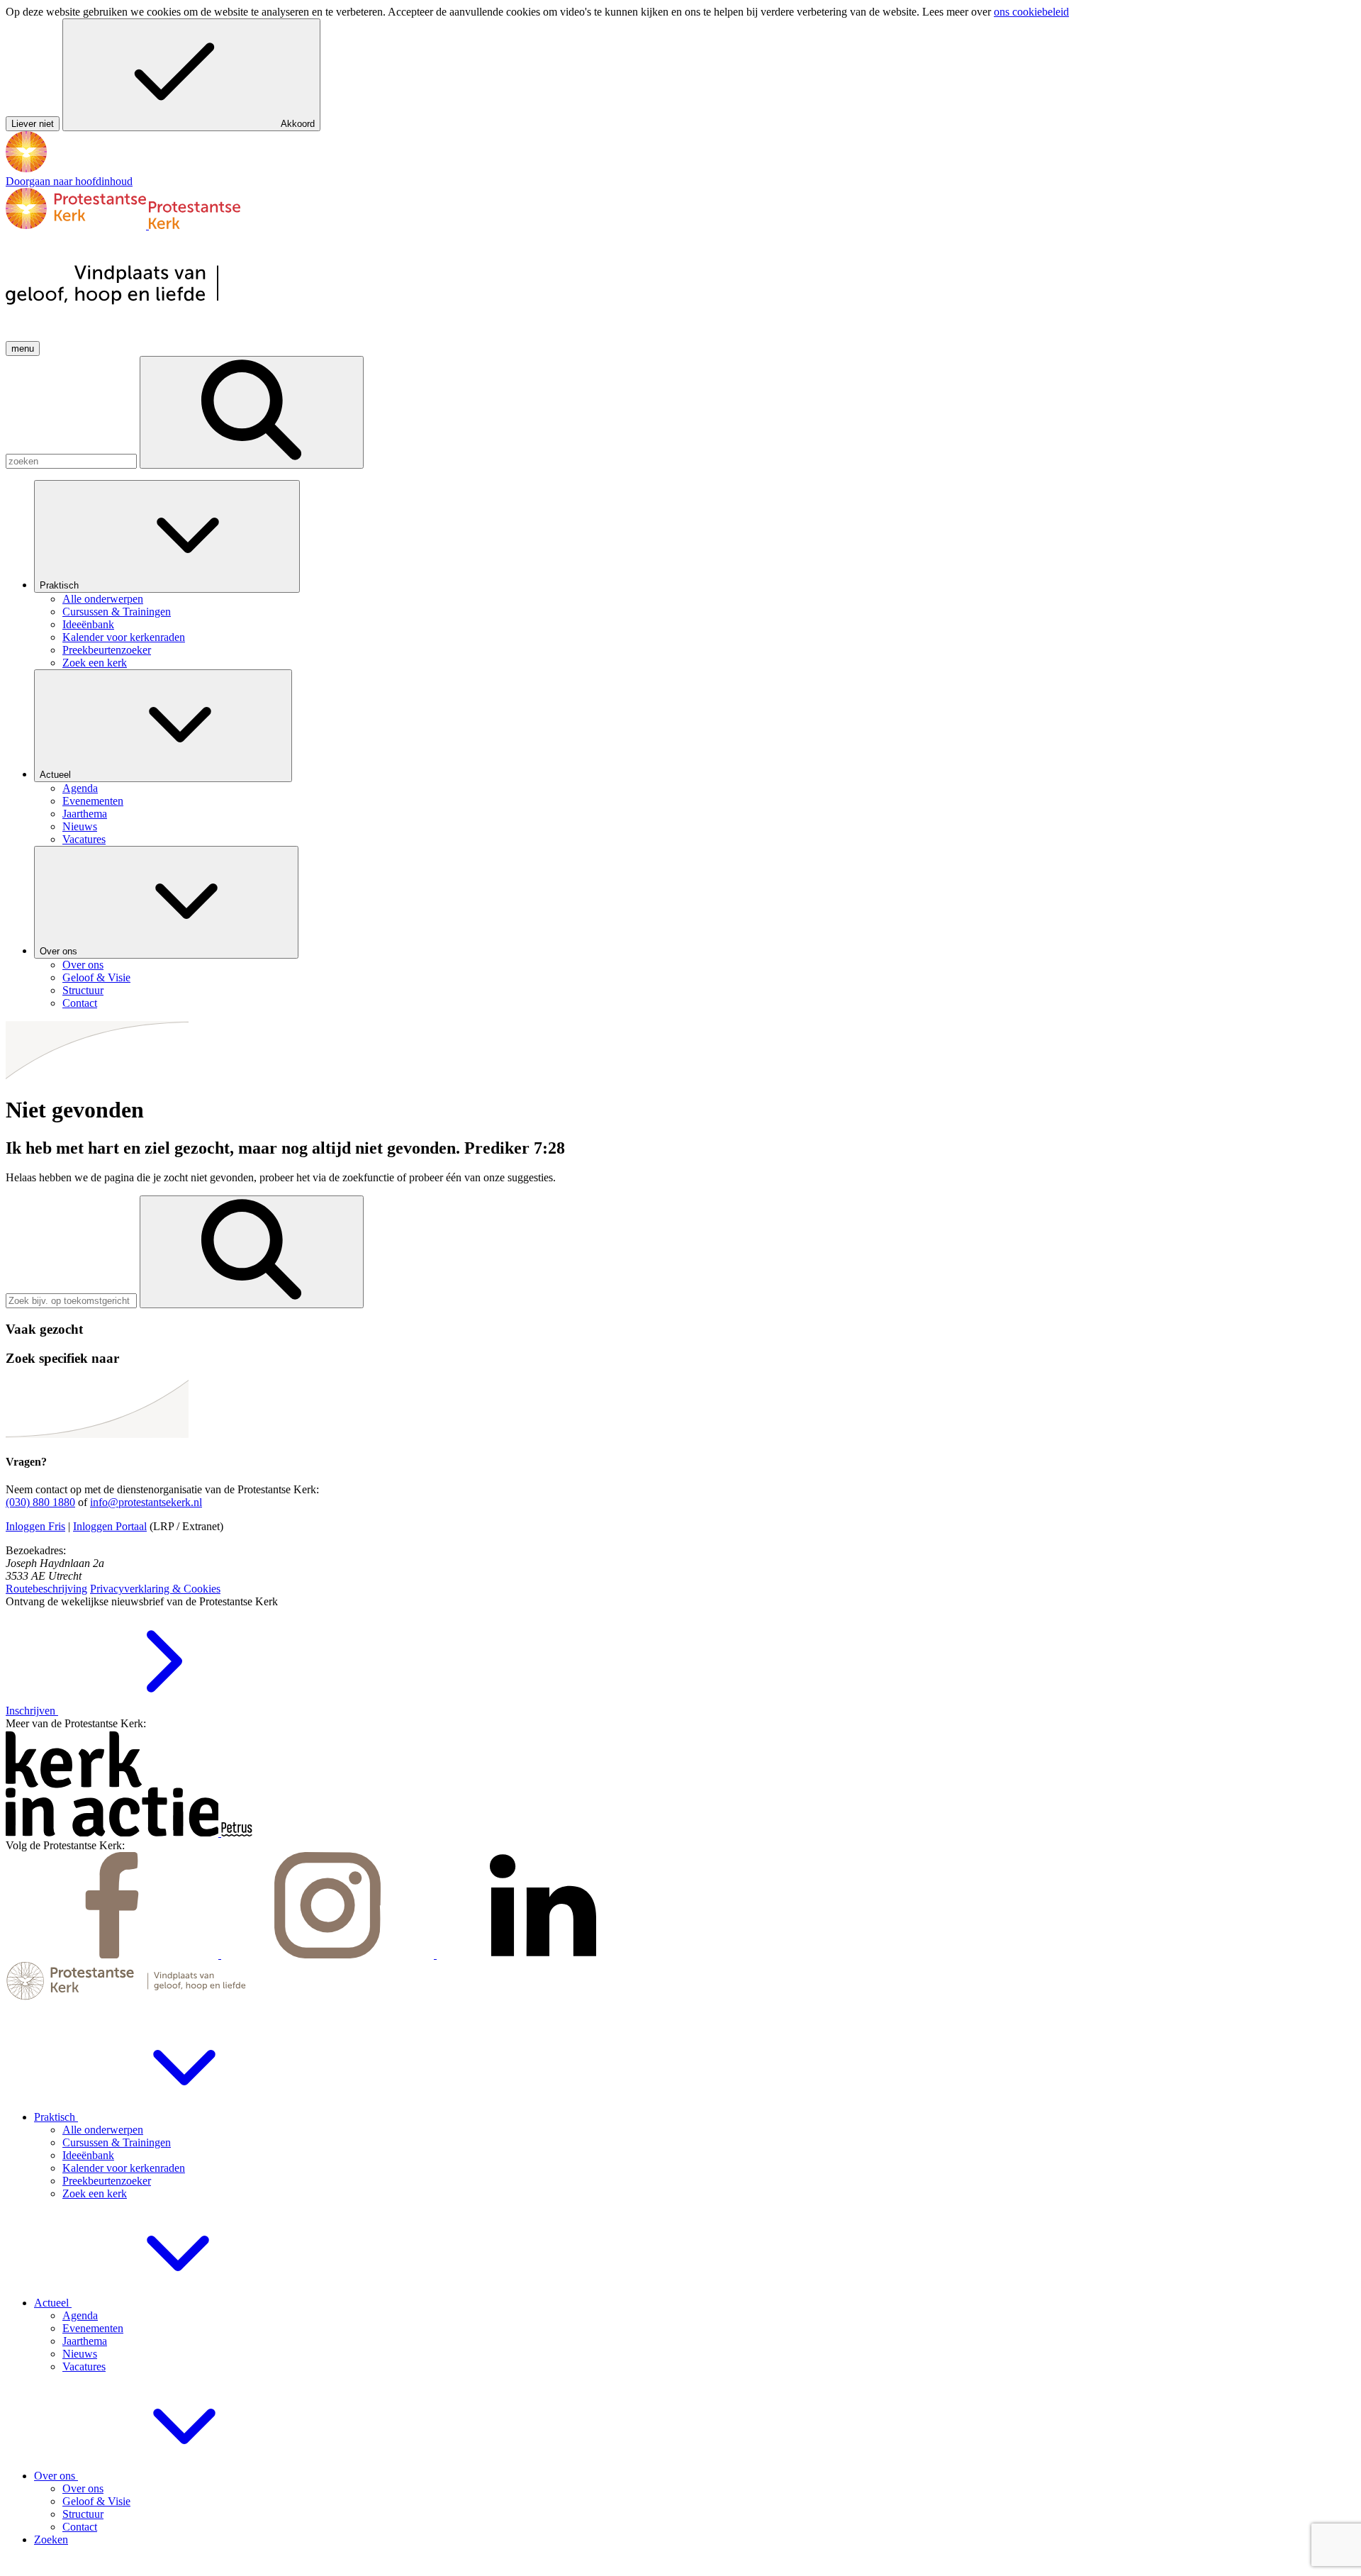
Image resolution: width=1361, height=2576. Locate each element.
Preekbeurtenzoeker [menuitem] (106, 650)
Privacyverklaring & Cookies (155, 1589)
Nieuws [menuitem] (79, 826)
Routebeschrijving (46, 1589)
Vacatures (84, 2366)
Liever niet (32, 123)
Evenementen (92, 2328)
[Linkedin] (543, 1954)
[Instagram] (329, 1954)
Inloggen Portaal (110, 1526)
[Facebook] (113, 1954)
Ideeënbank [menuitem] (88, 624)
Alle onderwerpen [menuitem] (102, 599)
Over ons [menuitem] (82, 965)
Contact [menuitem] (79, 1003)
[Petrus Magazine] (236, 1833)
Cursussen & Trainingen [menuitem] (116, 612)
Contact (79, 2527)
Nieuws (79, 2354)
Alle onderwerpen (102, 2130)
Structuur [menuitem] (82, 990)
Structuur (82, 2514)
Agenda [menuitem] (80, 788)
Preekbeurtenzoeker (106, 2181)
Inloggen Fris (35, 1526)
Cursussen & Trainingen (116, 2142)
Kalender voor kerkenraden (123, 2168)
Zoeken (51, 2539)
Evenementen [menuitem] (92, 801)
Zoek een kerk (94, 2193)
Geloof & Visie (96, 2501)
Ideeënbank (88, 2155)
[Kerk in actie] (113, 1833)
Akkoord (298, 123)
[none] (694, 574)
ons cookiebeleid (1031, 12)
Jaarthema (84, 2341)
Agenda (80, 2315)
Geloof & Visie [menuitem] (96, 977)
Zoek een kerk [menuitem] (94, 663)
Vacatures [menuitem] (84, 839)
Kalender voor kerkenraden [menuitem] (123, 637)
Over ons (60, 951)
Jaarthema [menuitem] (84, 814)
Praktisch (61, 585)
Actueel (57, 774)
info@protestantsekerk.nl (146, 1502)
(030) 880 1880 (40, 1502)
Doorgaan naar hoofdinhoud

**Problem to work on**
Looking at the entries above, count the lines that hold the string "Alle" and reply with the count alone.

**Written response**
2